Biden’s Foreign Policy Chiefs Aren’t Boring—Unfortunately
Joe Biden has begun staffing the upper ranks of the U.S. Treasury and Council of Economic Advisers with union-doting, tax-loving, spending-happy economists sure to raise the blood pressure of anyone wistful about the American free market. Some reckon Biden might even nominate his abortive socialist ex-rival, Bernie Sanders, as labor secretary. (Cringe.)
Compared with all the ado over Biden’s domestic-policy chiefs, his top foreign-policy appointees have been met with a collective “whatever.” Graeme Wood of The Atlantic called the first three nominees Biden announced “the equivalent of a warm cup of Ovaltine with a melatonin chaser.” Yet secretary of state hopeful Antony Blinken, expected secretary of defense nominee Michèle Flournoy, and prospective national security adviser Jake Sullivan are all exciting picks. And not in a good way.
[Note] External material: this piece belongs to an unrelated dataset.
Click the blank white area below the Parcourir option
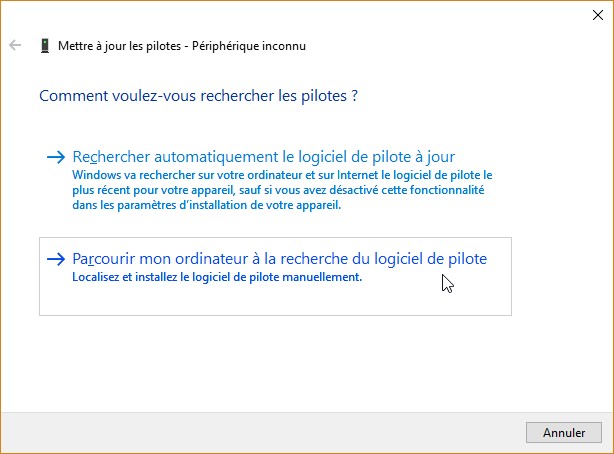Viewport: 614px width, 454px height. (300, 360)

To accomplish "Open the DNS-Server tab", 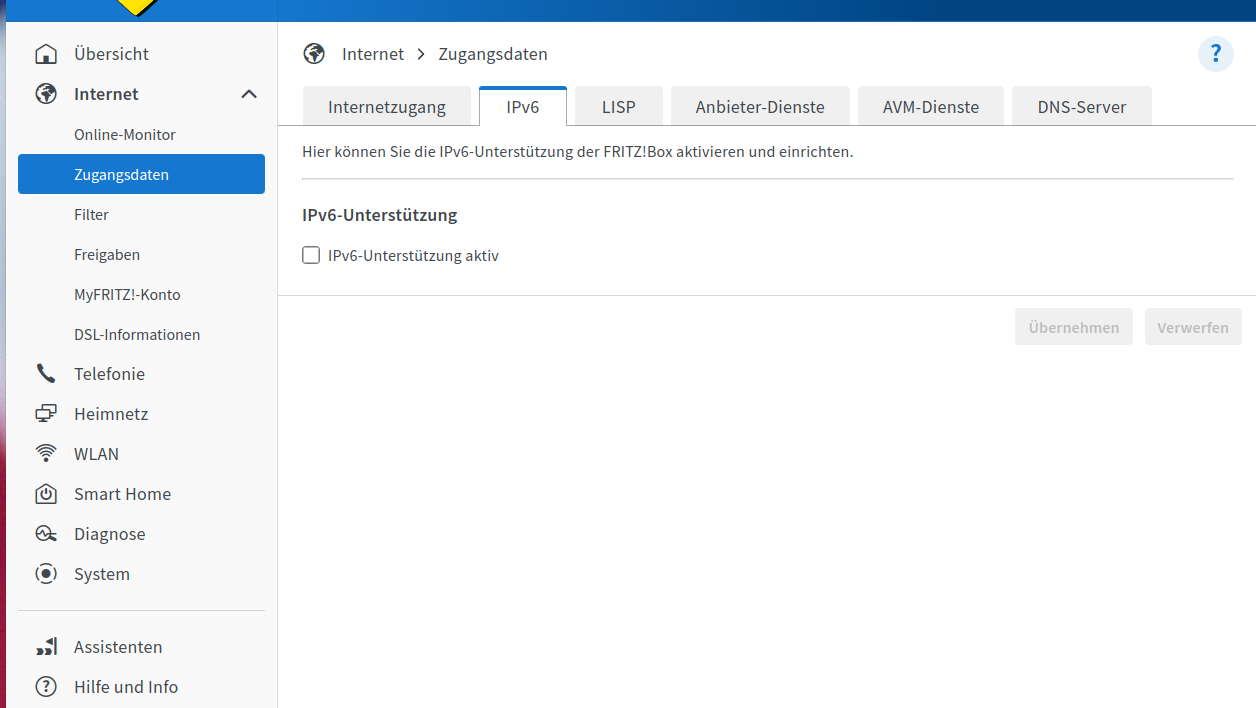I will (x=1081, y=105).

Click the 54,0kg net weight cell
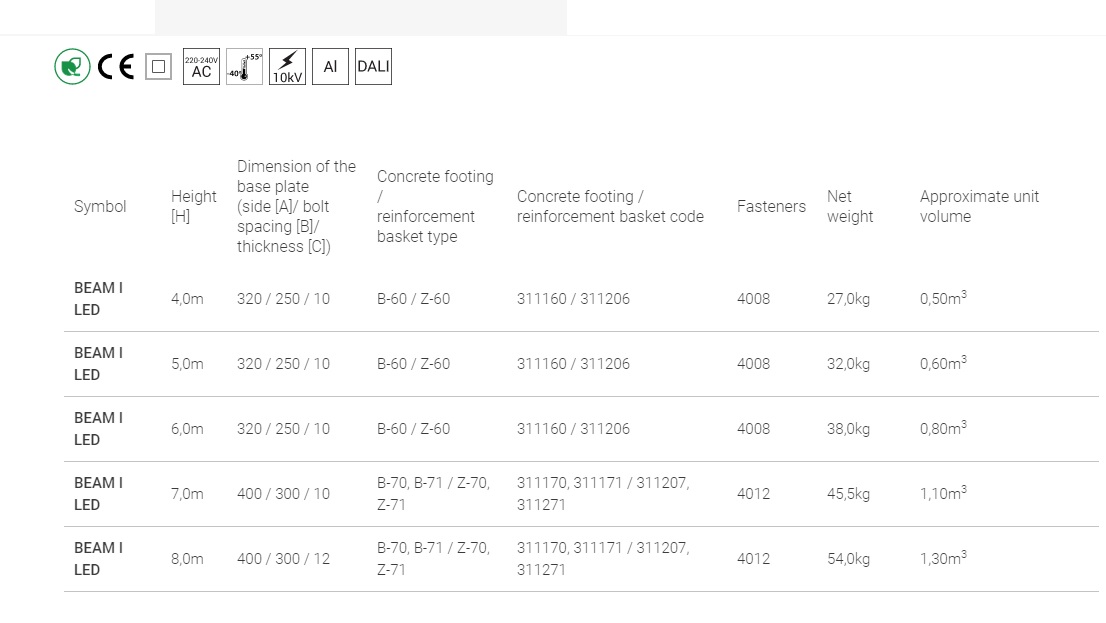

Despite his humdrum characterization of these old-hand bureaucrats, Wood fleetingly acknowledges their past failures. Blinken, Flournoy, and Sullivan all worked in the Obama administration in the agencies to which Biden is respectively appointing them. And yet, after imputing to them a wizardly “hypercompetence,” Wood writes, “The bad news is that 2016, the last full year in which this hypercompetent team was in power, was a bit of a nightmare, particularly in the Middle East. The Obama administration… tried supporting Libyan rebels with weapons but not nation building, and supporting Syrian rebels with neither weapons nor nation building. Both countries devolved into apocalyptic messes.”
In a rare show of sensibility, then-Vice President Biden himself opposed intervention in Libya. Blinken, who had previously served for six years as a Senate aide to Biden, encouraged the Obama administration’s adventurism there. Now, as the president-elect builds his foreign-policy team, he is suggesting he will embrace Obama’s crude quasi-hawkishness.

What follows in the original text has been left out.